The health care bill won’t pass this year because of its nearly $9 million cost to the state, said Jim Brown, the state director of National Federation of Independent Business, which was pushing the legislation. That cost occurs during a time when tax dollars are scarce and Bredesen is searching to cut, not add, $468 million from the budget.
On the other hand, Farr said the green energy tax credit wouldn’t cost the state anything initially, but if utilized could cost Tennessee money in the future.
Other incentive provisions
Besides the green energy tax credit, there are a few, smaller incentive changes offered through the “technical corrections bill.”
One of the provisions would allow the Bredesen administration to suspend a law affecting companies seeking the state’s jobs tax credit.
The law requires companies seeking the credit to create new jobs, ones that have not been in existence for at least 90 days.
Farr said the Bredesen administration wants latitude to suspend that rule for circumstances like when a company is closing and the only way jobs can be saved is from a new investor of capital.
“The new company that comes in and preserves those jobs can take the jobs tax credit just like they’re new jobs to the state of Tennessee,” Farr said of the provision.

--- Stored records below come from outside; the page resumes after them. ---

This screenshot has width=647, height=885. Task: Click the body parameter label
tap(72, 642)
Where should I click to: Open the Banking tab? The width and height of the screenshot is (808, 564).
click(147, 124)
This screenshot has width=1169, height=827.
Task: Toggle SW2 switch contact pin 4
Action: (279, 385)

Perhaps the most controversial aspect of the technical corrections bill, however, doesn’t center on tax incentives but involves closing off tax loopholes.
Specifically, the Bredesen administration wants to eliminate a tax break for family owned limited liability companies, or Family Owned Non-Corporate Entities (FONCE), which is expected to very conservatively take in about $15 million for the state.
The move has set off a last-minute lobbying battle on Capitol Hill as the National Federation of Independent Business and other business groups battle the Bredesen administration over the tax exemption.
That opposition received a boost last week when the sponsor of the technical corrections bill, House Majority Leader Gary Odom (D-Nashville), said he was opposed to eliminating the tax break for family owned limited liability companies.